"Dustless sanding" is a misleading marketing term used in the hardwood floor sanding and refinishing business. There I said it. I see this term plastered on advertisements, on the sides of vans, in newspapers and basically anywhere else a mid-large sized company is selling floor sanding services. While it can be explained in a way that can bring some truth to it the phrase to me is not very honest on its face.
The term “sanding wood” itself can be defined in different ways. Bob Villa describes it on his website as “The process of abrading wood fibers so that they are rendered uniformly rough. We call it sanding and the tools employed are sandpaper and sander, but no sand whatsoever is involved”. This is funny to me because the initial term is misleading so why not attach another misleading word to the end of it and then sell it as an additional service?! Maybe we should start referring to it as “scratching”.
Now let’s talk about the dust part. Since we know that the process of sanding wood is actually scratching the face of the wood, it’s reasonable to assume that this produces waste. The waste is in the form of fine wood fibers that we refer to as dust. Notice the dishonest part of dustless sanding yet? It’s pretty simple really, when you sand it makes dust.
So why do companies claim they are able to perform “dustless sanding” and what could be a better more honest term to describe what they actually mean? They claim this because they are using vacuum systems that hook directly to their equipment and in many cases HEPA filtration systems that can actually leave the air quality better than it was before the sanding started. Also many professional grade sanding machines (including the ones used here at Dayton Hardwood Co in New Braunfels, TX) have onboard vacuum and dust containment systems that work very efficiently.
That is sort of lengthy a explanation that isn’t going to be an efficient advertisement hence the birth of the term dustless or dustfree sanding. I’d like to offer an alternative term that can help spark discussion with clients and offer contractors a chance to explain their process while also conveying the same sort of intention that they care about what they are doing and have respect for your home and health. This term is Dust-managed-sanding.
Dust management is the actual process taking place and the relationship between contractor and machine and the most important part of the task. Well built machines that are designed for floor sanding equipment are the absolute best for this. Some of the major players like American Sanders and Bona make machines to attach to their sanding equipment while others like Lagler offer this level of extraction on the sanding equipment itself. The smaller machines like edgers and orbit sanders can be attached to something like a Festool dust extractor.

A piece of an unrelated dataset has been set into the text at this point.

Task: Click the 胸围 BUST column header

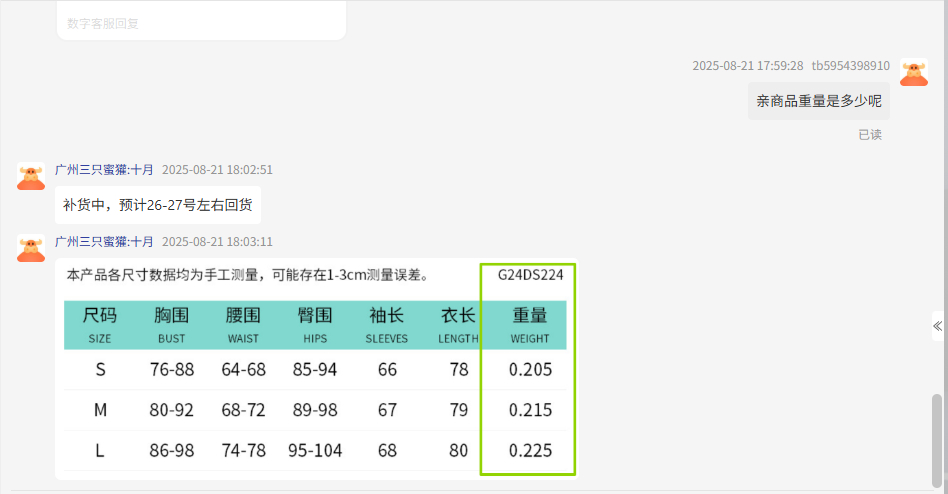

One of the really fun parts about being a wood floor contractor is choosing your own path and what works best for you and your setup to make all the decisions on what to use. I’ve used a lot of this stuff and will continue to implement newer better technology to my process to offer the best dust management to my clients available. This will also keep me healthy and help extend my career so win win. Thanks for taking the time to read my thoughts on dustless and dust management in general and please feel free to add your comments below.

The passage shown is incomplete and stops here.